Bipolar II maintenance: the evidence base for lithium and lamotrigine is thinner than the guidelines suggest
- Systematic review of 10 randomised trials, total n = 645 adults with bipolar II disorder, comparing lithium, lamotrigine, and placebo across acute depression, hypomania, and maintenance phases.
- Lithium vs placebo for prevention of new affective episodes: RR = 0.86 (95% CI 0.66–1.11; I² = 0%; 4 studies). Confidence interval crosses 1 — no statistically reliable signal of relapse prevention in BD-II.
- Lithium vs lamotrigine on depression severity (HAMD-17): mean difference = 1.27 (95% CI −3.84 to 6.38; 2 studies). The two drugs are statistically indistinguishable here, but the comparison rests on under 200 patients.
- Risk of bias was rated "some concern" for 84% of outcomes; GRADE certainty was "very low" for every outcome examined. A pooled lamotrigine-vs-placebo synthesis was not even possible because the trials were too few and too heterogeneous.
If you treat bipolar II patients, you have probably been telling them that lithium prevents relapse and lamotrigine prevents the depressive pole. The Copenhagen group (Fredskild, Kessing, Munkholm) just put numbers on how thin that claim actually is. After 70 years of lithium and 25 years of lamotrigine, BD-II maintenance evidence still rests on roughly 645 randomised patients — fewer than a single mid-size depression RCT.
What the data shows
The lithium-vs-placebo relapse-prevention estimate (RR 0.86) leans in lithium's favour but the confidence interval (0.66 to 1.11) is wide enough to include no effect at all. Heterogeneity was zero — the trials agreed with each other, they just collectively failed to deliver enough events. That is a classic signature of an under-powered evidence base: consistent direction, not enough signal to reach statistical certainty.
The head-to-head lithium-vs-lamotrigine comparison on HAMD-17 (MD 1.27, CI spanning −3.84 to +6.38) is even more diluted. Two trials. Almost any clinically meaningful difference is compatible with the data. The lamotrigine-vs-placebo arm could not be quantitatively pooled at all — which means the most prescribed BD-II maintenance drug in many countries has, by 2025 standards, no meta-analytic placebo comparison for its core indication.

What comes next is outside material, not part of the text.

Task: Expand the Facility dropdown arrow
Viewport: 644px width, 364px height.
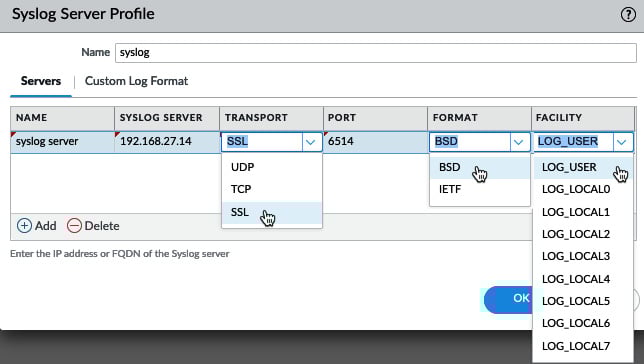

GRADE "very low" across all outcomes is not a footnote. It is the headline.
For your practice
This does not mean stop using lithium or lamotrigine in BD-II — there is no better evidence-based alternative, and the indirect evidence from BD-I and naturalistic registries continues to support both. What changes is the conversation with the patient. The honest framing is: "We are recommending the best-supported option we have for your subtype, but the trial evidence for BD-II specifically is sparse and uncertain — so we will track your response carefully and adjust early."
That changes three concrete things: 1) you build in earlier review points (8 and 12 weeks, not just 6 months) because you cannot lean on confident expected timelines from population data; 2) you document mood charting more rigorously, because individual response data partly substitutes for missing population-level certainty; 3) you stop framing lamotrigine and lithium as interchangeable on the depressive pole — the head-to-head data are not strong enough to support that equivalence claim either way.
Bipolar II is treated, in many practices, as if it were "BD-I lite" — but the maintenance evidence base for it has barely a tenth of BD-I's statistical mass, and our prescribing confidence should reflect that gap.
All ten trials carried "some concern" or higher risk of bias, dropout was high in maintenance arms, and BD-II diagnostic boundaries shifted across the studies (some pre-DSM-IV criteria) — so even pooled, the synthesis is closer to a careful mapping of uncertainty than a definitive comparative effect estimate.